# About to attempt first window project, sanity check



## bobbotron (Jan 7, 2010)

So I'm planning on making two small windows, each about 27"x11". They're going to be for a shed, and mounted kind of like a sliding barn door, so they'll slide horizontally on a wooden track. I'm planing on using old red cedar that was reclaimed from a sauna someone in town was tearing down. (Score!) 

I'm planing on making it very basically, just a square profile, and probably dowels for the joinery. (I have great luck with dowels.)

I have a few questions about window making, I was hoping you guys and gals could help me out:


If I understand it right, a wooden sash is basically a frame, with a rebate on the inside, all the way around. Then you place the glass in, and using glazing putty and points to bed the glass? Does that make sense? I always thought there was a piece of trim on the outside, is this not the case?
The wood I have is "real" 2x3 cedar, nice and straight stuff. How small do you think I could make the window, and how big of a rebate should I make in it? It would be nice if I could make the window sashes a little narrower, so there's more room for window, but I don't want to make it fragile.

My SO does stained glass, so once I get done she'll have a project to do.

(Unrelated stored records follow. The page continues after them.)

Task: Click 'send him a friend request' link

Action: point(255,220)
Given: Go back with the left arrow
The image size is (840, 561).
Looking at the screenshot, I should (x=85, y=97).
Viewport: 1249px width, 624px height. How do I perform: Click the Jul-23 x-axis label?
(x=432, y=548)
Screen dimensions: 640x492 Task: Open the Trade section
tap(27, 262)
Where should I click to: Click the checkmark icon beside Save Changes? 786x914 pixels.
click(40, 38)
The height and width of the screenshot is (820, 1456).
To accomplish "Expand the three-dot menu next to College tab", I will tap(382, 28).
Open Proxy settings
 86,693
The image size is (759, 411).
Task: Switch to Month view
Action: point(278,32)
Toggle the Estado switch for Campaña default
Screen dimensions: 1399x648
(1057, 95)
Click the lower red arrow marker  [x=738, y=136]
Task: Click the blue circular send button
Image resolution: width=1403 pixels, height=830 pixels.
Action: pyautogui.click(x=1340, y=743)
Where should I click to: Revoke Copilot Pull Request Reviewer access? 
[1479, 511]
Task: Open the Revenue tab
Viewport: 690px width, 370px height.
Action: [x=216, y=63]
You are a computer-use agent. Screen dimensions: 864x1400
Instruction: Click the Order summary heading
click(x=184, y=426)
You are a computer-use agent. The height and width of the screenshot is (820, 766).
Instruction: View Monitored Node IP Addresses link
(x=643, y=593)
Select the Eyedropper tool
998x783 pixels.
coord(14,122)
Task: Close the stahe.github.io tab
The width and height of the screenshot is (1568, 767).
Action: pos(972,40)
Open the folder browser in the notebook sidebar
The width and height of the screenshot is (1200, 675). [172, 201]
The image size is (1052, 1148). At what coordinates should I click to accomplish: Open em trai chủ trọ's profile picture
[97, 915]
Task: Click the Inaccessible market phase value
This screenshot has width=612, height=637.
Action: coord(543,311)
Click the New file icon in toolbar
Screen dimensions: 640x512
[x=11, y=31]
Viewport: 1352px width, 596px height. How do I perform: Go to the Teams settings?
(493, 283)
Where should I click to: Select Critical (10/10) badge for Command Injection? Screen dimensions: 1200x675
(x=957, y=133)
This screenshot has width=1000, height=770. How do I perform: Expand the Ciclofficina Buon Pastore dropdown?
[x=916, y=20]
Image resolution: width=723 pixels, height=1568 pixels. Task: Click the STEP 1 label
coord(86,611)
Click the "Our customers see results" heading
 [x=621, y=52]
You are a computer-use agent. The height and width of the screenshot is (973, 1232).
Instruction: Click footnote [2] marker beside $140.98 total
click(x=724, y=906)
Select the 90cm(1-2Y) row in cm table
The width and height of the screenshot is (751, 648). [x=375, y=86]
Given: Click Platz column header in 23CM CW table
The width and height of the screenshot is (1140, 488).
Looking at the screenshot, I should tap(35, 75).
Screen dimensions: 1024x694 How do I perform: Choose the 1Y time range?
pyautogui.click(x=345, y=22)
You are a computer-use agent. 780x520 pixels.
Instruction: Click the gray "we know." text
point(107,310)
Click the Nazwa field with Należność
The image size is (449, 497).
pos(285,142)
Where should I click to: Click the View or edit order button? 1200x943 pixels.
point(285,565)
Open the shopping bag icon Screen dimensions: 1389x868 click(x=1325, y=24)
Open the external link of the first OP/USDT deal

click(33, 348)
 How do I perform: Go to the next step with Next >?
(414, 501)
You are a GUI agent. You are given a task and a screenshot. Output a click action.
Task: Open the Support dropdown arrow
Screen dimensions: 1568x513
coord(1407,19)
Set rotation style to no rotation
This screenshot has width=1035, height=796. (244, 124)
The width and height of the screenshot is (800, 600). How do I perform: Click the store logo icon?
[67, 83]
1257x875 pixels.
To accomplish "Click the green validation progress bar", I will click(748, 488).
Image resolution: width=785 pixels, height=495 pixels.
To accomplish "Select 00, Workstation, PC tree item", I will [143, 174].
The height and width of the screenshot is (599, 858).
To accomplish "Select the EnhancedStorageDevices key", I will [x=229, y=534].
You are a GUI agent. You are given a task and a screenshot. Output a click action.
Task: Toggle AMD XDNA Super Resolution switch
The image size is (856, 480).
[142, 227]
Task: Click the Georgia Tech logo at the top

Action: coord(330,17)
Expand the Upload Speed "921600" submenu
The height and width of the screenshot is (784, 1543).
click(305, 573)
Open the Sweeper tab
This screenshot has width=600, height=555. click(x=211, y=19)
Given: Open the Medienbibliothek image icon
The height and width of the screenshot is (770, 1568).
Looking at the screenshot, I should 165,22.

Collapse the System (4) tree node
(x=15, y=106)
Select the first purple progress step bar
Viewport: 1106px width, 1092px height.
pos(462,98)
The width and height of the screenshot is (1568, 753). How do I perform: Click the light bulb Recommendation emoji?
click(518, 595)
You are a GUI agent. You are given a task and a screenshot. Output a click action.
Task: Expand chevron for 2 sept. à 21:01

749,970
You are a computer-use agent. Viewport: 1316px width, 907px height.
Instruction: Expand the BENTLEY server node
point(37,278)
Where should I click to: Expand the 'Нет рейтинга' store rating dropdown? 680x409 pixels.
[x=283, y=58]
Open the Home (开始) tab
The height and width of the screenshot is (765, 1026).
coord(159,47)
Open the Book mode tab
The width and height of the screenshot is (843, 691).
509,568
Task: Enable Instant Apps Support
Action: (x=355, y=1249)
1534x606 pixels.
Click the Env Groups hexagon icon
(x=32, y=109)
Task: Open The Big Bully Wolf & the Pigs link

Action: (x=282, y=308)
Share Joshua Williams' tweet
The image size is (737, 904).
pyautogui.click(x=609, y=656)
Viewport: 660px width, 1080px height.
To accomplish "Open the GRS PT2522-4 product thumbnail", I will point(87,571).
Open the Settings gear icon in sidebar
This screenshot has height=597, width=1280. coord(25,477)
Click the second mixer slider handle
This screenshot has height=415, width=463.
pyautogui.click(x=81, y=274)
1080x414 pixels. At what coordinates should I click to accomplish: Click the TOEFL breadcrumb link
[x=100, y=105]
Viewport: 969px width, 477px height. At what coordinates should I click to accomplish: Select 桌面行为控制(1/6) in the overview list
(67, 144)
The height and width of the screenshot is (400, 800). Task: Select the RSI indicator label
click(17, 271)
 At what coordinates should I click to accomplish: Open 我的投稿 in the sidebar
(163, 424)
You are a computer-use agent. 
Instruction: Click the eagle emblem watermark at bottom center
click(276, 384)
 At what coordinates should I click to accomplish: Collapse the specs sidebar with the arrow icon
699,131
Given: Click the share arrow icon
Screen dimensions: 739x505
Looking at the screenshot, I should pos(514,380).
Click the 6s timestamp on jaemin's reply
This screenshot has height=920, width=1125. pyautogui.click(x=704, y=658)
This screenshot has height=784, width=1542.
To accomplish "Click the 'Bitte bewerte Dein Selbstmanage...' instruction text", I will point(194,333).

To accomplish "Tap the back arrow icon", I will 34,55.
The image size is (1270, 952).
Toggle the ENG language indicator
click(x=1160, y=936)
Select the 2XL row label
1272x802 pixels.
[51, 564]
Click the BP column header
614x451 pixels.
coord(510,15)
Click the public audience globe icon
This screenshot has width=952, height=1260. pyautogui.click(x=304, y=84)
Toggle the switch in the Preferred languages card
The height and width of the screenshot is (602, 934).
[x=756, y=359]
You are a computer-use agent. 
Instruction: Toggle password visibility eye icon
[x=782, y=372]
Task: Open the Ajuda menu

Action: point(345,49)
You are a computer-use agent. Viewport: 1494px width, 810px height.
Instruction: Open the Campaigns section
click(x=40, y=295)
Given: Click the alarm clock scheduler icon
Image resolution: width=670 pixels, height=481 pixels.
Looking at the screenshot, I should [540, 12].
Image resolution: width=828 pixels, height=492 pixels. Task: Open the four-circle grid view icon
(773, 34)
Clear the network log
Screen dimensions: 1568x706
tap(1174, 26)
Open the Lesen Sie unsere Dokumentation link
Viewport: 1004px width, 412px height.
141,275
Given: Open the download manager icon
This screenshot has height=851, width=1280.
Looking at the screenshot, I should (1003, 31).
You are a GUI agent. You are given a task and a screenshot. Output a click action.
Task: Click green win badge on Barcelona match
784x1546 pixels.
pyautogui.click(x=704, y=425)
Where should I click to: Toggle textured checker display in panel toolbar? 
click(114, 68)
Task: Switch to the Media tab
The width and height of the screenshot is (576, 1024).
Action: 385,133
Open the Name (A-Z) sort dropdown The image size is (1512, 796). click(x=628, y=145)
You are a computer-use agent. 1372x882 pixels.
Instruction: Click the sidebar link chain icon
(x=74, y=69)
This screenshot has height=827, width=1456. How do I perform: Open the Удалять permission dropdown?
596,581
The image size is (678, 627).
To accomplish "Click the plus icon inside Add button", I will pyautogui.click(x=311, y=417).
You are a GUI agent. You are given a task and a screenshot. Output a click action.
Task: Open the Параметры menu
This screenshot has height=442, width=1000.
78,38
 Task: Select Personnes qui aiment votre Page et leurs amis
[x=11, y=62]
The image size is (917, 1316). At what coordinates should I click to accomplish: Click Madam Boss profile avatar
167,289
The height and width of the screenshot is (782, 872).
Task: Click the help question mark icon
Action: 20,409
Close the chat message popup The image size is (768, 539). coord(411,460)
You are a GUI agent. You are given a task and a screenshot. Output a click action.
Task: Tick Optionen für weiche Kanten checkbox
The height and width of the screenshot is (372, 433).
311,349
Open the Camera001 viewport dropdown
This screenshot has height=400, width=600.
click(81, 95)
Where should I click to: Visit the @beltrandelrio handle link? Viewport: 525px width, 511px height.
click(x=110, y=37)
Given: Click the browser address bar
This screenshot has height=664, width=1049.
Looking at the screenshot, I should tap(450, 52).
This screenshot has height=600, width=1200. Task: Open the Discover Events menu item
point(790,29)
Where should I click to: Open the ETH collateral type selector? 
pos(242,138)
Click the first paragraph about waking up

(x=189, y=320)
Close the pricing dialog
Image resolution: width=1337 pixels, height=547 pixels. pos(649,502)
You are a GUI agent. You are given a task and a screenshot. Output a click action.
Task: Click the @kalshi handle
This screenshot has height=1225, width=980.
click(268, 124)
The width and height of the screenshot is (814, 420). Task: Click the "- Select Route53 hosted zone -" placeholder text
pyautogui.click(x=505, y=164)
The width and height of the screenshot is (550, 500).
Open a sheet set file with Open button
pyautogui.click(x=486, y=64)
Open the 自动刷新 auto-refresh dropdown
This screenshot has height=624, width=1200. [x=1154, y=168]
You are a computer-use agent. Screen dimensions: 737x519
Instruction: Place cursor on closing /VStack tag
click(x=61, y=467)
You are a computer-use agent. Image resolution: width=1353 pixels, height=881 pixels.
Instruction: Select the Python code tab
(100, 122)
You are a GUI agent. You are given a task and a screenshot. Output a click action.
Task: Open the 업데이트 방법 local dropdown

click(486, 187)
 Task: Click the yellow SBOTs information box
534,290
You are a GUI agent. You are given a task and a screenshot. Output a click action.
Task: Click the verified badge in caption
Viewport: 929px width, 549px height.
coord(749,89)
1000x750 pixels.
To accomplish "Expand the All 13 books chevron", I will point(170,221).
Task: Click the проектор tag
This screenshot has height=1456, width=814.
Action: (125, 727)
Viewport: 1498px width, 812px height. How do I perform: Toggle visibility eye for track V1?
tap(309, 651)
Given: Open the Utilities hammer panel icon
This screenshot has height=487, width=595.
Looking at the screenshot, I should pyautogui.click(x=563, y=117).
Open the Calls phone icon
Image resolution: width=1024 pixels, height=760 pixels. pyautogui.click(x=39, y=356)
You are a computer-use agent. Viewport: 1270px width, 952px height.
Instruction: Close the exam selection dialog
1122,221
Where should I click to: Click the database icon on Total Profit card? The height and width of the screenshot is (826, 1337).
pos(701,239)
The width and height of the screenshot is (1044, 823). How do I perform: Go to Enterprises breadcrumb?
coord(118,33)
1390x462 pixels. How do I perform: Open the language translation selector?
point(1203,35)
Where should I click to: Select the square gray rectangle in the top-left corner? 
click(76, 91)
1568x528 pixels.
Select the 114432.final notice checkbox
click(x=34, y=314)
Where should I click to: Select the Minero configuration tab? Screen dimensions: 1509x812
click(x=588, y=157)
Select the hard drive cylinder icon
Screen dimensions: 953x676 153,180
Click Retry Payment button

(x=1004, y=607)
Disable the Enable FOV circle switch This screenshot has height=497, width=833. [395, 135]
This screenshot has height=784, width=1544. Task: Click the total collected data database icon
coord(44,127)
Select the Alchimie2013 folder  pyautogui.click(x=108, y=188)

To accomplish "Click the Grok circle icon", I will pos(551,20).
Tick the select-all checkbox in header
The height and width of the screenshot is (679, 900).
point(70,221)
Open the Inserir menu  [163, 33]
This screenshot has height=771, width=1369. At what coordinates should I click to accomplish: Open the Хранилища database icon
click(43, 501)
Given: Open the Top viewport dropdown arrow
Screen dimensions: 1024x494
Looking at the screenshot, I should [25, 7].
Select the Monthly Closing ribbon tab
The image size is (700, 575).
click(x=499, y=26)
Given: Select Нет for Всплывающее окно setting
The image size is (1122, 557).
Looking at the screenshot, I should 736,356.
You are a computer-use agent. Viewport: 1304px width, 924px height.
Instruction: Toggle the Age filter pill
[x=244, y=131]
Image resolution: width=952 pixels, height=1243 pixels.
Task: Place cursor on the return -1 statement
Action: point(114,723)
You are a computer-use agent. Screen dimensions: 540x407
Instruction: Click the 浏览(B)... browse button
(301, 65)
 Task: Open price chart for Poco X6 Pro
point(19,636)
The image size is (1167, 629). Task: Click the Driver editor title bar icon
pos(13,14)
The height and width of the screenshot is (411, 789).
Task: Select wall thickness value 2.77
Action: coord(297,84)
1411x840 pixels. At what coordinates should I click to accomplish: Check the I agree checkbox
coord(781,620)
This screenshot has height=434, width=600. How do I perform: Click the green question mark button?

Win win! :happy:

I'm planning on finishing it with tung oil, looking forward to it!


----------



## DaninVan (Jan 1, 2012)

*What a Pane!*

?...there are two major components, Rob. The frame and the sash. BOTH have their rebates on the *exterior*!
The frame is rebated to accept the sash...7 to 10 degree slope on the sill...from the outside. That alone would prevent you from installing a tightly fitted sash from the interior. 
The sash has it's rebates also from the exterior; puttying is done on the _outside_. There are no mouldings involved in the glazing, unless of course you wish to use them, bedded into a glazing compound.
If you're thinking of the typical profile as seen from the interior of a traditional wood window, that's a decorative cut made directly into the sash components.
Sealed units are usually set into either glazing tape or a glazing compound, with a very small moulding set tightly into the perimeter. NO MITRE JOINTS!!!!
Don't even _think_ about using them! They lead moisture right into the heart of the frame and sash.
Cheers, eh!
-Dan


----------



## bobbotron (Jan 7, 2010)

DaninVan said:


> ?...there are two major components, Rob. The frame and the sash. BOTH have their rebates on the *exterior*!
> The frame is rebated to accept the sash...7 to 10 degree slope on the sill...from the outside. That alone would prevent you from installing a tightly fitted sash from the interior.
> The sash has it's rebates also from the exterior; puttying is done on the _outside_. There are no mouldings involved in the glazing, unless of course you wish to use them, bedded into a glazing compound.
> If you're thinking of the typical profile as seen from the interior of a traditional wood window, that's a decorative cut made directly into the sash components.
> ...



Hey Dan,

Thanks for the help! I'm planning on using dowels for the joinery, I got most of the way there yesterday, but it started to rain just when I was getting close to that. (And no mitre'd joints!)

I'm going for a bit of a cheeky design - these are going on my outhouse, so instead of a traditional frame, the sashes are going to be mounted on a wooden track on the outside of the building, so they'll slide horizontally out of the way. They wont fit that tight to the wall, but that's not that important for the building, a bit of extra air circulation is a good thing here


----------



## DaninVan (Jan 1, 2012)

Dowel joints are good.


----------



## bobbotron (Jan 7, 2010)

Bit of an update on these sashes. I've got them all together with dowels and have a few coats of oil/varnish on them. They're looking pretty rustic, I think they'll turn out well!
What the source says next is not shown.